# Classical Music ?



## Poink (Aug 24, 2007)

I am the only nerd to love classical music ?
My favorite artists are Bach, Wagner ((stfu), and Mozart.

Discuss.


----------



## Chozo (Aug 25, 2007)

I am mostly a nerd for folk music, but as far as classical music is concerned, I do love Russian composers.  C:  Rimsky-Korsakov, Prokofiev, and Tchaikovsky to name a few.


----------



## darkcobalt86 (Aug 25, 2007)

I guess I do like a bit of it. When I was a baby my parents used to put on a recording of "Moonlight Sonota" by Beethoven as a lullaby and I still like it =3 ... that might also explain why I'm good at math X3


----------



## Kobaruto (Aug 25, 2007)

I like Bach, Orff, Mueller, Tchaikovsky, and mostly romantic classical artists.


----------



## Esplender (Aug 25, 2007)

Nerrrrrrds!


----------



## Holley (Aug 25, 2007)

Nothing calms the beast like gentle classical music ... from time to time I bung 'Best of Classic FM' on, but I couldn't tell you what the tunes were called or anything ...


----------



## webkilla (Aug 25, 2007)

Pomp and Circumstance - love it


----------



## Rostam The Grey (Aug 25, 2007)

Tchaikovsky, Mozart, Wagner, Chopin, Bach, Bizet, Schubert, Beethoven, Sousa, Rossini, Liszt, Greig, Gershwin.... I like a lot of classical music when I'm in the right mood. I rate my music by mood and then build my playlists based on that. But I listen to everything, Rock, Rap, Classical, Country, Metal, Jazz, Dance, etc...


----------



## Aden (Aug 25, 2007)

Love it, love it, love it. Wonderful source of inspiration.


----------



## Poink (Aug 26, 2007)

darkcobalt86 said:
			
		

> I guess I do like a bit of it. When I was a baby my parents used to put on a recording of "Moonlight Sonota" by Beethoven as a lullaby and I still like it =3 ... that might also explain why I'm good at math X3



Oh I love those songs I was listenning to when I was a baby
great memories


----------



## Kommodore (Aug 26, 2007)

My all time favorite song ever is Moonlight Sonata, but after that I find other classical songs to be too boring. That applies to most classical composers except for Beethoven, I like a lot of his work, but by no means all. Out of all the music I listen to, about 1/2 of it is classical, and 1/2 of that is just listening to Moonlight, I really like that piece. 

Nerds of the world unite!


----------



## sgolem (Aug 26, 2007)

I just got into classical music a few months ago.  My favorites are The Rite of Spring, Swan Lake, and The Planets.
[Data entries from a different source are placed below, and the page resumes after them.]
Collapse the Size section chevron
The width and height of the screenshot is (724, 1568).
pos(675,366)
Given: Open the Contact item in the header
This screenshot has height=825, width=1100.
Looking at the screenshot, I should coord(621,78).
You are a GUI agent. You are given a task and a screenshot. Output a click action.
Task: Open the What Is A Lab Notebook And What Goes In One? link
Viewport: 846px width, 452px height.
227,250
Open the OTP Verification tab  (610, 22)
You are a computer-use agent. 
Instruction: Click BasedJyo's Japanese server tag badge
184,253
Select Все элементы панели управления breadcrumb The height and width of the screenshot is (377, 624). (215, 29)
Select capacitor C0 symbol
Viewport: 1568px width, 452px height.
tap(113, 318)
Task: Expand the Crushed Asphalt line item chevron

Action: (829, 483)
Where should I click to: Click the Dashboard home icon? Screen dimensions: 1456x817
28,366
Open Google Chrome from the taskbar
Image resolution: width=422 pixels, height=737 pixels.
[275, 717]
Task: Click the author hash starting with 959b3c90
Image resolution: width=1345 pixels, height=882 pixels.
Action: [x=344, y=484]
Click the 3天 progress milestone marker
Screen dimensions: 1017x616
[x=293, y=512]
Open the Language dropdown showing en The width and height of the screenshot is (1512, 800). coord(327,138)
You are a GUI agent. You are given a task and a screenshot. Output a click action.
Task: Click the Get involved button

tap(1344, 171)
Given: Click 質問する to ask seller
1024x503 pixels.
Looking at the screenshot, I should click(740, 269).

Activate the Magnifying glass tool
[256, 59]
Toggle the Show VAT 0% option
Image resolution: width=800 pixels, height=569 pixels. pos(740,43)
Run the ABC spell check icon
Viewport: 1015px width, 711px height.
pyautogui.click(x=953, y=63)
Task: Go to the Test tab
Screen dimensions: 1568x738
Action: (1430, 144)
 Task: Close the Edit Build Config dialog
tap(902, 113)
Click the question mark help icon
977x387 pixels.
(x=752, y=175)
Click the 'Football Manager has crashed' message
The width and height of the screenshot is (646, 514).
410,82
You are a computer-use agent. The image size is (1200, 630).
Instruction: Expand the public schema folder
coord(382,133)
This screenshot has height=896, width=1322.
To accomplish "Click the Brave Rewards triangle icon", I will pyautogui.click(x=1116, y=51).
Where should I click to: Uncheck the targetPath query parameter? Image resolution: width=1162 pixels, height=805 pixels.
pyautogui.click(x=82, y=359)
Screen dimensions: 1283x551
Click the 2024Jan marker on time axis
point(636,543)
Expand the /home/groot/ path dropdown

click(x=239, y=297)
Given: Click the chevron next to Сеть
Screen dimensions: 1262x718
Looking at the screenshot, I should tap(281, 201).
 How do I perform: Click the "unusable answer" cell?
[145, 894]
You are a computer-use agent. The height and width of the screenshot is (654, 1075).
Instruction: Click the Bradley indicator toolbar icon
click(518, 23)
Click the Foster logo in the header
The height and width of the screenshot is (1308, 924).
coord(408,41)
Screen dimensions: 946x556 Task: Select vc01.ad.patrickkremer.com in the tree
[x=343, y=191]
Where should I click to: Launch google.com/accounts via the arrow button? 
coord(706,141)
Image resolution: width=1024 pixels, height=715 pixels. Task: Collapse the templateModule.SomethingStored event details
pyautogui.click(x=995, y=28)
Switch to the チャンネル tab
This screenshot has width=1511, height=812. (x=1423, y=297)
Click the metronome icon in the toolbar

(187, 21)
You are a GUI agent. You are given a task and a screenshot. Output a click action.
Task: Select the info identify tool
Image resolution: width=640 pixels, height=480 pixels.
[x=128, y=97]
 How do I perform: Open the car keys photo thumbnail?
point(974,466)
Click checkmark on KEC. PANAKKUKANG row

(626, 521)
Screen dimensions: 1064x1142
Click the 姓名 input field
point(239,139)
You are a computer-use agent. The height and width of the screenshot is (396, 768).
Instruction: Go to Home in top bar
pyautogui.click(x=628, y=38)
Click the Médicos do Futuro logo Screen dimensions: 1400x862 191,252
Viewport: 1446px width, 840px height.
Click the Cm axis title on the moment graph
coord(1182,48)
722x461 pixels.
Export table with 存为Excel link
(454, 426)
Easy place to start, since they seem to be quoted a lot in movies and video games.


----------



## boywonder (Aug 26, 2007)

I was such a nerd for Beethoven when I was younger--and I still am in some respects--but I like classical music more for its general lack of words than the music itself, so I can't really pinpoint any composers or songs. Wagner's pretty cool, though.


----------



## Tiarhlu (Aug 27, 2007)

Poink said:
			
		

> I am the only nerd to love classical music ?
> My favorite artists are Bach, Wagner ((stfu), and Mozart.
> 
> Discuss.



Nope. 

Though I hate the typical assumption from the lay person that classical music is relaxing. Yeah some of it is, but the same can be said for some popular music too. Listen to the bulk of what has been written the past ten years, and it could hardly be called relaxing. 

Anyway, I was raised on classical, and that music was the majority of my education and experience as a musician for over a decade.


----------



## Zero_Point (Aug 27, 2007)

For some reason, nothing says "EPIC!" like a song with classical instruments in it. People have tried with guitars and drums alone, but something about timpani drums and violins just beats them all. Of course, nothing screams "SUPAH WIN!" like a combination of the two, like Trans-siberian Orchestra, Metallica, and Blue Man Group.


----------



## wrathofautumn (Aug 28, 2007)

Oh, man, I love classical music! :3 One of my favorite pieces is the Danse Macabre.  And then there's Mozart. I love his work. X3


----------



## Lt_Havoc (Aug 28, 2007)

Do movie soundtracks like Star Wars or Inidana Jones count as "classic music"? I mean, the music is instrumental orcestra music after all. I love "Ritt der Valkierie" from Wagner (?), while it reminds me of Apocalyse Now.


----------



## boywonder (Aug 28, 2007)

Zero_Point said:
			
		

> For some reason, nothing says "EPIC!" like a song with classical instruments in it. People have tried with guitars and drums alone, but something about timpani drums and violins just beats them all. Of course, nothing screams "SUPAH WIN!" like a combination of the two, like Trans-siberian Orchestra, Metallica, and Blue Man Group.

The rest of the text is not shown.